Menurut Kepala Biro Hukum Kemendagri Widodo Sigit Pujianto, keputusan itu tak membuat kewenangan Menteri mandul.

Widodo menyatakan, putusan MK tersebut hanya membatalkan Pasal 251 ayat 2,3, 4 dan 8. "Yang dicabut itu frasa perda kabupaten, kota dan penyelenggaraan pemerintah. Itu yang dihilangkan," kata Widodo pada KONTAN, Senin (10/4).

Ayat 1 pasal 251 itu tak berubah.

Perda Provinsi dan peraturan gubernur yang bertentangan dengan ketentuan peraturan perundang-undangan yang lebih tinggi, kepentingan umum, dan/atau kesusilaan dibatalkan oleh Menteri.

Widodo menyatakan, Kemendagri tetap berpedoman pada Undang-Undang Nomor 23 tahun 2014 tentang Pemda, pasal 251 ayat 1. "Mendagri akan tetap membatalkan kalau ada perda yang menghambat investasi atau intoleran," ujar Widodo.

Bagaimana dengan pengawasan Perda di Kabupaten/Kota?

Direktur Jenderal Otonomi Daerah Kemendagri Sumarsono mengatakan, untuk pembahasan perda baru Kementerian akan menguatkan asistensinya, pengawasannya, SOP (Standar Operational Procedure), dan nomor registrasi.

Kemendagri juga akan menerbitkan daftar Perda bermasalah, agar tak tak perlu proses hukum untuk membatalkannya.

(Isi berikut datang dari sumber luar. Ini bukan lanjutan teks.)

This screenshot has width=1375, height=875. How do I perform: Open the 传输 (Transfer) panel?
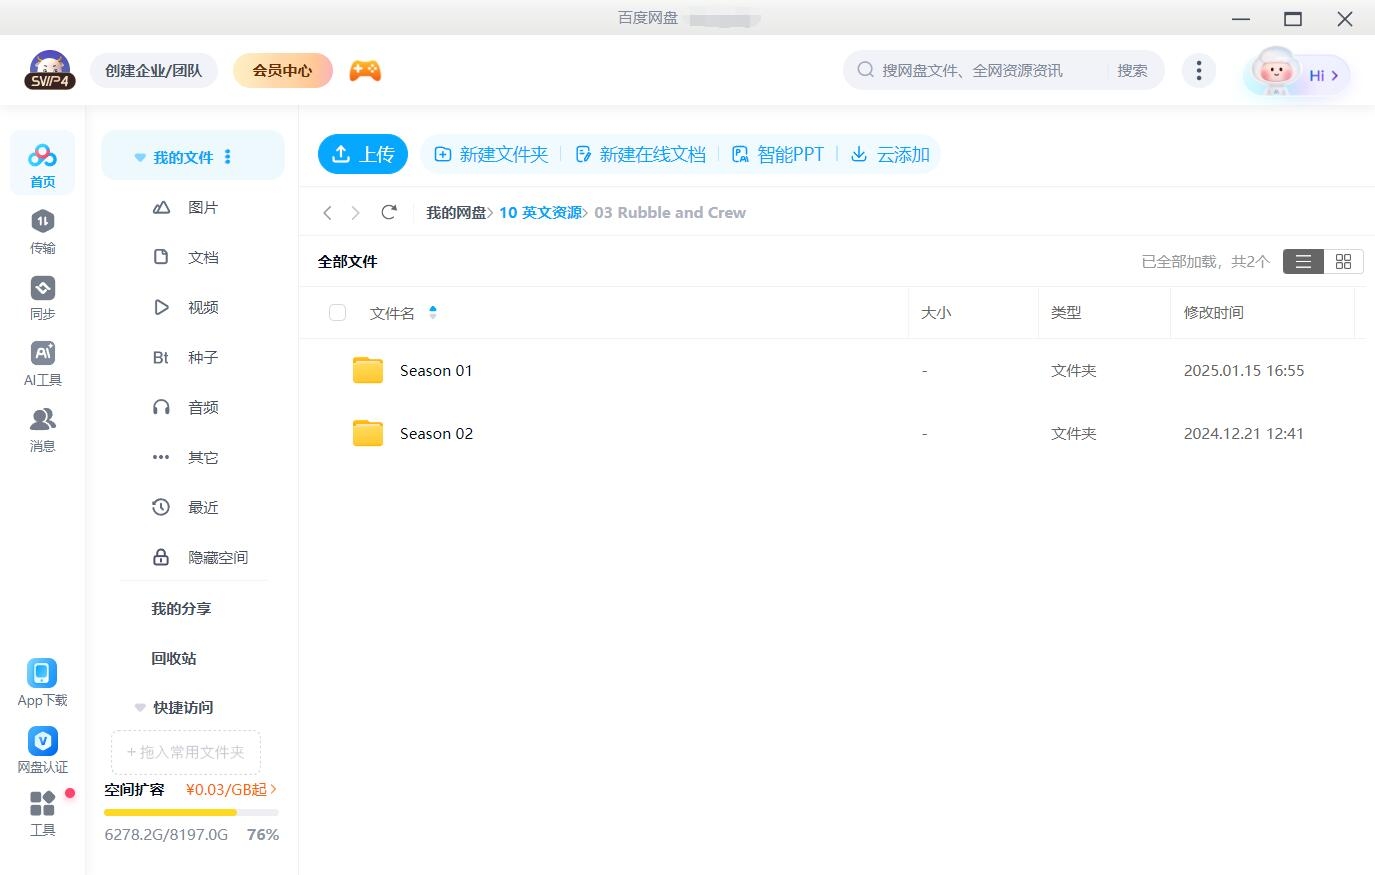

"Sehingga yang batalkan mereka (kepala daerah) sendiri. Karena kami sulit kalau harus nunggu orang menuntut," ujar Sumarsono seperti dikutip dari Kompas.com.

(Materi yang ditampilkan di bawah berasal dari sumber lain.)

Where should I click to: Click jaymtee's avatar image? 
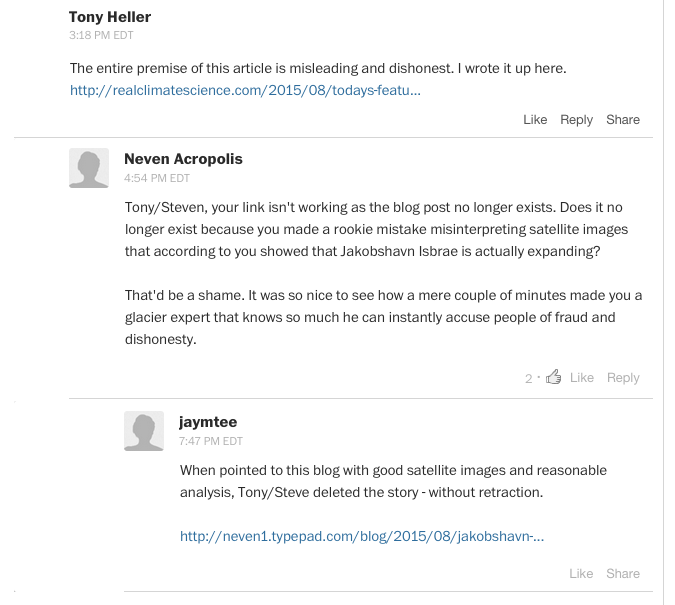point(144,430)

Sebelum putusan Mahkamah Konstitusi, ada 3.153 Perda bermasalah yang sudah dibatalkan. Keputusan ini menurutnya, berpengaruh pada peningkatan peringkat investasi Indonesia.

Bank Dunia, pertengahan Januari lalu menaikkan tingkat kemudahan berbisnis Indonesia naik ke peringkat 91 dari sebelumnya 106 pada 2016.

Perbaikan peringkat kemudahan bisnis tersebut tercapai karena adanya reformasi untuk mempermudah memulai sebuah usaha, memperoleh sambungan listrik, dan membayar pajak.

Pemerintah kini tengah menggenjot peringkat kemudahan bisnis. Selama ini, aturan yang tumpang tindih dan saling bertentangan, menghambat investasi.

Oktober tahun lalu, Menteri dalam Negeri Tjahjo Kumolo menyatakan sudah membatalkan 3.143 Perda yang dianggap dapat menghambat investasi. Bahkan, ada 111 Peraturan Mendagri yang turut dibatalkan.

Perda-Perda dan Peraturan Kepala Daerah yang dibatalkan Mendagri 1.765, Perda Perkada yang dibatalkan oleh Gubernur mencapai 1.267.

Tjahjo menyebut pembatalan ribuan Perda tersebut sebagai salah satu tolak ukur keseriusan 2 tahun pemerintahan Jokowi dan JK untuk mempercepat perizinan.